The Submariner

Sailing the seas of "brotherly love" and other queer waters.

"Emotional communal pornography." That's what Brokeback Mountain producer James Schamus told Andy Towle at www.towleroad.com about the manifestation of middle-aged men—both gay and straight—who've begun to spill secrets of same-sex love over the Internet. At www.brokebackmountainmovie.com, you can count literally thousands of such confessions.

You'll find them flooding community bulletin boards, too. That's where I found, on a "men seeking men" site, a confession that started with this sentence: "When Ike was president I got my hands on my little brother's wiener." Wow.

After reading the rest of the post, which, in its own perverse and eloquent way, shared what it was like to have sex with your brother, be a closeted submariner and have HIV, I felt compelled to contact its author. I guess it was because in a sea of invisible Internet voices, both his story and his brutally honest way of telling it rang true—no matter how awful I found it to be. And to my surprise, he agreed to meet me face to face over coffee.

You see, Ken Ballard, although he's never been published, considers himself a writer. But he doesn't pen this kind of stuff for his writing group, "Ken's Fan Club." When I asked him if it was his frustration at being a struggling writer that obliged him to be so frank in cyberspace, a giant grin broke out over his somber face.

"No," he replied. "Not really."

So what was this all about? At 5 feet 6 inches and 180 pounds, there are still signs on Ken's bald, 57-year-old frame of a bodybuilder's physique. But age and illness has left the former Navy man tired, too tired to play the games that often go with trying to meet other men for sex—or something more meaningful.

"It was a way to present my less-than-positive attributes positively," says Ballard, who doesn't like to talk to strangers or drink alcohol, making it difficult to navigate in a cocktail-fueled queer world. "Besides, it was better than saying I was a bottom that likes to get fucked."

Ballard believes his story isn't special.

"Talk to any 50-year-old gay man in Portland, or any major city, and they will share similar experiences," says Ballard, who worked for a defense contractor on the East Coast after his stint in the service and prior to moving to P-town 12 years ago.

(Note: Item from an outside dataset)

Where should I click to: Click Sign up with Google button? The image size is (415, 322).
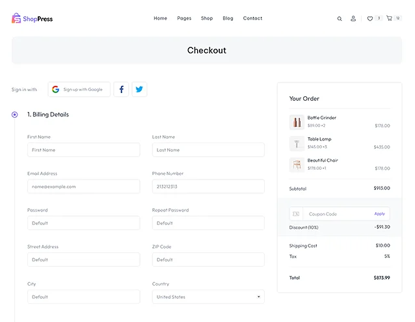(79, 89)
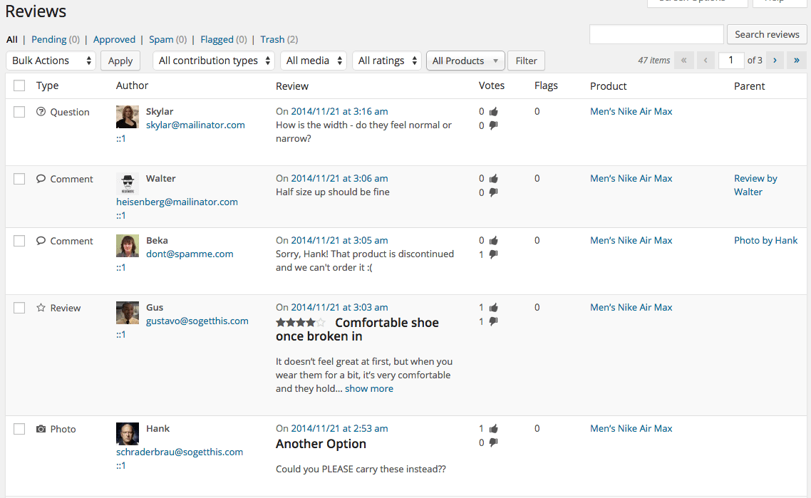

He has been on disability for the past eight years.

Considering himself as much a "culprit" as a "victim" of his times, Ballard was able to share other aspects of his so-called "un-special" life. Like his marriage to a woman for 18 years, or his claims that he gave his partner HIV and that he still frequents bathhouses where he has unprotected sex.

"My sexuality has cost me a lot," says Ballard. "I live 2,000 miles away from my mother. I have HIV. And I live on a low income. But I still can't get away from the one thing that I wanted when I was 14. I crave dick."

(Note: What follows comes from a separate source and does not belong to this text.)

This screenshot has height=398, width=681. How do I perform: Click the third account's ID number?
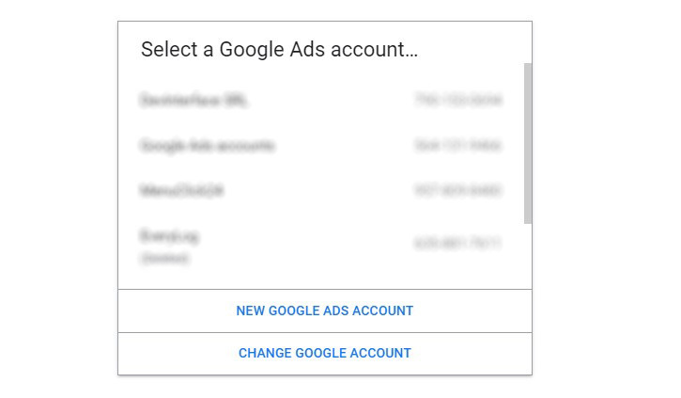457,191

That producer Schamus has it right. Disclosures such as Ballard's are a new, addictive form of "porn." But they're also stories that need to be told—and heard. I think in the act of telling them to another person (or even to the Internet ether), these confessionals become a way for gay men to release the demons—and guilt—that hide in their souls. It's not just communal pornography; it's communal catharsis.